Depending how 'exact' you want it, another option is to use the EOS Utility, Camera Connect, EOS Remote, DSLR Controller, or some other remote program (windows/android) that lets you live view thru WiFi or Bluetooth. Might not be the same quality or as fast as HDMI... but it's way more convenient wireless.


----------



## jprusa (Jan 17, 2021)

Bdbtoys said:


> Depending how 'exact' you want it, another option is to use the EOS Utility, Camera Connect, EOS Remote, DSLR Controller, or some other remote program (windows/android) that lets you live view thru WiFi or Bluetooth. Might not be the same quality or as fast as HDMI... but it's way more convenient wireless.


Connect, EOS Remote, DSLR Controller are Apps will not work on windows , EOS Utility is not wireless unless there is a new one I don't know about.


----------



## Bdbtoys (Jan 17, 2021)

jprusa said:


> Connect, EOS Remote, DSLR Controller are Apps will not work on windows , EOS Utility is not wireless unless there is a new one I don't know about.



EOS Utility has direct Wifi (I just tried it before posting and it worked well).
The Android Apps can be ran on windows thru Bluestacks (or on tablet...if that is a better option for the OP).
There was another really good one that was a similar name to one of the apps that ran natively on Windows... I'll go see if I can dig it up (edit... it's Helicon Remote).

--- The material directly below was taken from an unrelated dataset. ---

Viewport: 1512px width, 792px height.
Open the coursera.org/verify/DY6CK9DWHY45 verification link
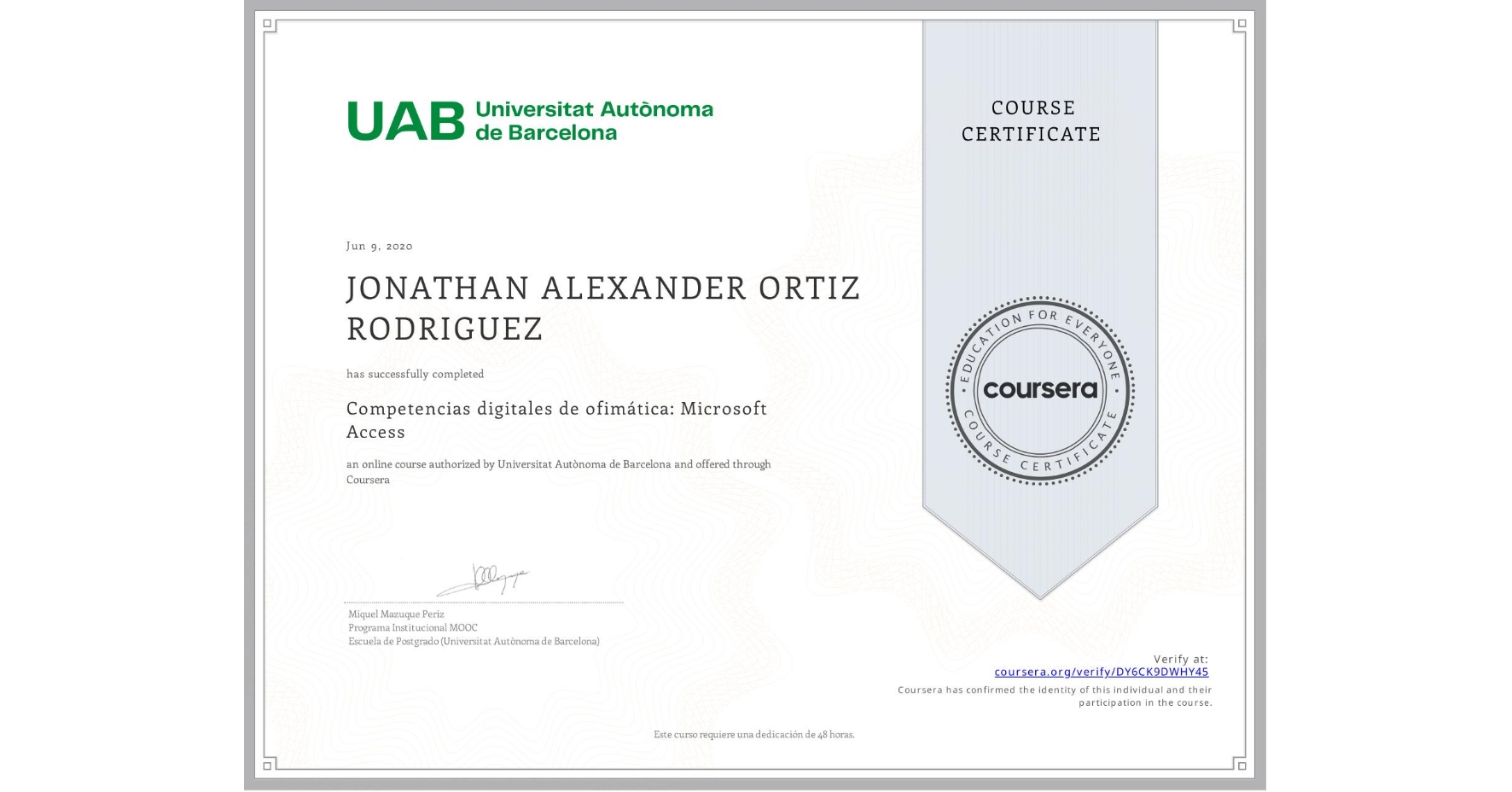pos(1101,673)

The point I was trying to make was that there are wireless options...


----------



## Mt Spokane Photography (Jan 17, 2021)

Use Canon utilities to not only view but to control it. A USB-C for the camera end with whatever USBend matches your laptop is easy, but you can use wifi as well. 

It just takes me seconds to connect my camera to my pc and start up canon utilities 3. Then I can display what's on the LCD and control the camera and settings as well as capture images. I did it just now and pointed it at my monitor at /16 just to get a little depth of field. I expect it added noise.


----------



## koenkooi (Jan 18, 2021)

privatebydesign said:


> Like joules says, maybe I am wrong. 100% Thunderbolt (which your computer has) supports HDMI into the laptop, but if that allows your laptop screen to effectively become a dumb screen I couldn’t say.

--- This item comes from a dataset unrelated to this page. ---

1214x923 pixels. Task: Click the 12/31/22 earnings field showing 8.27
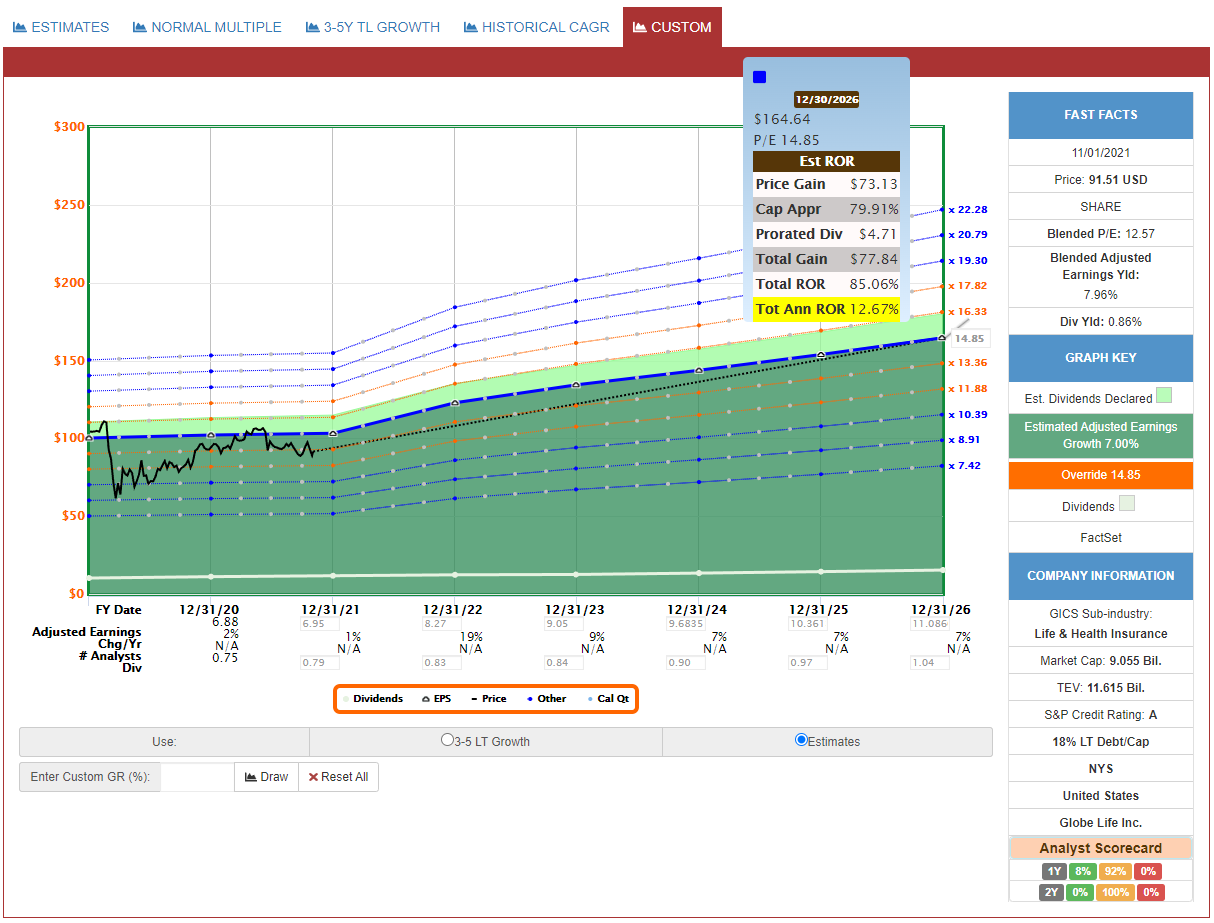(x=441, y=623)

Thunderbolt 1-3 allow DisplayPort data on the bus, not HDMI. USB-C has an 'HDMI alt-mode', which allows HDMI data on the bus. If you have thunderbolt 3 ports, you can get both DP and HDMI alt-modes. As for supporting either of those *into* a Mac, that was only supported on iMacs and stopped being supported after apple moved to Thunderbolt2 on those machines (somewhere before 2015). Since my work laptop is faster than my personal iMac, I was a bit miffed to discover I couldn't use the iMac in screen mode, which my old one did support.

Back to the OPs question: I'm using a 'Camlink 4k' from Elgata/Corsair, which works quite well for capturing the HDMI output of the camera. Since it shows up as a proper video input, it "just works". You could alsp use the Canon Webcam thing or EOS Utility if you don't need it to be a proper video input.


----------